We are making positive, measurable progress on less than a fifth of the environmentally-focused goals, according to the United Nations Environment Programme, and for two thirds of them we don’t have the data to know for sure.

Similar data gaps exist across the larger SDG ecosystem; again and again, we lack the data to tell us if we are moving in the right direction. It’s as if we launched astronauts to the moon by firing them blindly into space without a navigational computer. Fortunately, we have the tools to correct this.

There is a massive, if still-uncoordinated data revolution underway. Mobile devices now connect five billion people, while drones, satellites and other remote sensing systems capture the state of the planet as never before. By next year, it’s estimated that 1.7MB of data will be created every second for every person on Earth.

“Unfortunately, nearly five years in, the SDGs are in serious danger of veering off on the wrong trajectory”

Together, this data and related ‘frontier technologies’ can shed light on the sustainable development challenges we face, enable us to undertake faster and more agile interventions, measure and monitor actions more effectively, enable new stakeholders to participate, and bring revolutionary levels of transparency.

That transparency will help drive greater accountability and promote trust through public participation and increased social and market pressure.

Such transparency can be gained from analysing satellite imagery through organisations like Planet, which has deployed the largest constellation of Earth-observing satellites in history.

 

Caption: Machine learning algorithms reveal urban expansion into high-flood risk zones in the Central African Republic.

Photo credit: Planet Labs Inc.
 

We have hundreds of small satellites imaging the entire surface of the Earth every day in high resolution.

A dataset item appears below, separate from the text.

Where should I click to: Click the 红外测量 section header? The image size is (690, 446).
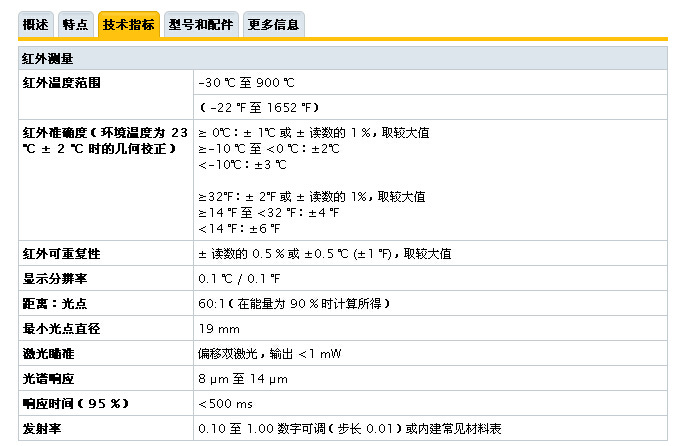pos(48,59)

This imagery, when analysed through artificial intelligence (AI) tools, helps us measure progress on the SDGs, in particular those involving food security, poverty, water and sanitation, sustainable cities, life on land (especially forests) and life in the oceans.

These also happen to be the goals where there are significant data gaps.

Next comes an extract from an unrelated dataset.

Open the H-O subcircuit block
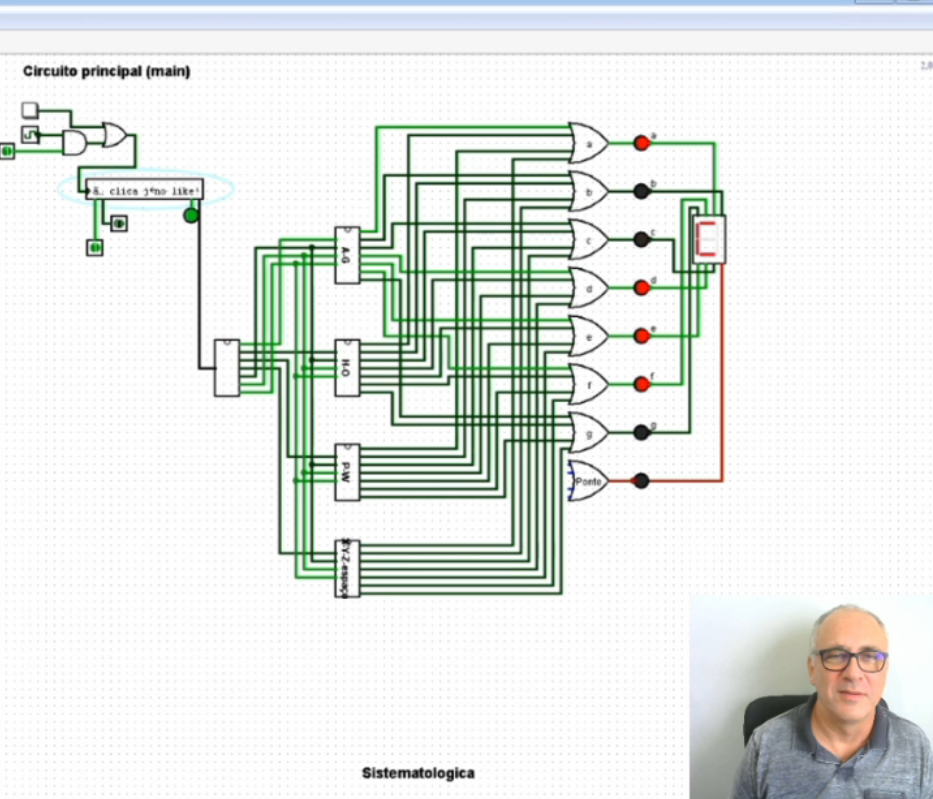 point(345,365)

“We have a decade to meet the SDGs and avert the worst ravages of climate change, but we have zero chance of achieving them without embracing data and the AI revolution”

We are working with UN Member States to make our data available to the United Nations, however we represent only one piece of a much larger puzzle.

To meet the 2030 agenda for Sustainable Development, all public and private-sector stakeholders in data and AI (including the EU) must come together to deliver a thriving digital ecosystem around the SDGs.

What we face is not simply a technology challenge, but also one of shared visions around appropriate legal and business models, skills, access to tools and, ultimately, a culture of data-driven decision making and accountability.

We have a decade to meet the SDGs and avert the worst ravages of climate change, but we have zero chance of achieving them without embracing data and the AI revolution.

It’s time for the world’s parliamentarians and technologists, those who set the agenda and those with the tools to measure and fulfil it, to work much more closely together.

History is watching.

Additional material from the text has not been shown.